Background: Poor outcomes occur when patients with serious infections receive antibiotics to which the organisms are resistant.
Methods: Decision trees simulated in-hospital mortality, costs, incremental cost-effectiveness ratio per life year saved, and carbapenem resistance according to 3 empirical antibiotic strategies among adults hospitalized for community-acquired (CA) upper urinary tract infections (UTIs): ceftriaxone (CRO) plus gentamicin (GM) in the intensive care unit (ICU), imipenem (IMP), and individualized choice (IMP or CRO) based on clinical risk factors for CA- extended-spectrum β-lactamase (ESBL).

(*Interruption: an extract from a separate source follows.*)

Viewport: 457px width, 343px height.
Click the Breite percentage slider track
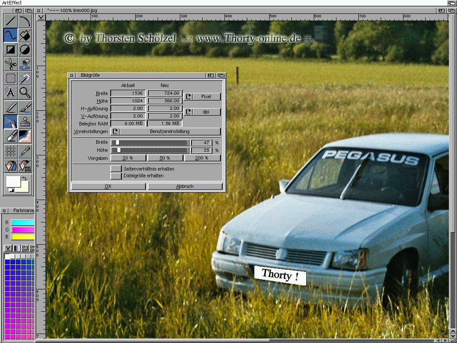(x=150, y=142)
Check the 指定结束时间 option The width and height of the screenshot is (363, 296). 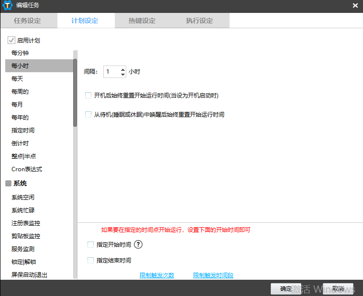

Results: The estimated prevalence of CA-ESBL on admission was 5% (range, 1.3%-17.6%); 3% and 97% were admitted to the ICU and medical ward (MW), respectively. In the ICU, CRO plus GM was dominated; IMP was cost-effective (incremental cost-effectiveness ratio: €4,400 per life year saved compared with individualized choice). In the MW, IMP had no impact on mortality and was less costly (-€142 per patient vs CRO, -€38 vs individualized choice). The dominance of IMP was consistent in sensitivity analyses. Compared with CRO, colonization by carbapenem-resistant pathogens increased by an odds ratio of 4.5 in the IMP strategy.
Conclusion: Among the ICU patients, empirical IMP therapy reduces mortality at an acceptable cost. Among MW patients, individualized choice or CRO is preferred to limit carbapenem resistance at a reasonable cost.
Keywords: Carbapenem; Cost-effectiveness; Empirical therapy; Urinary tract infection.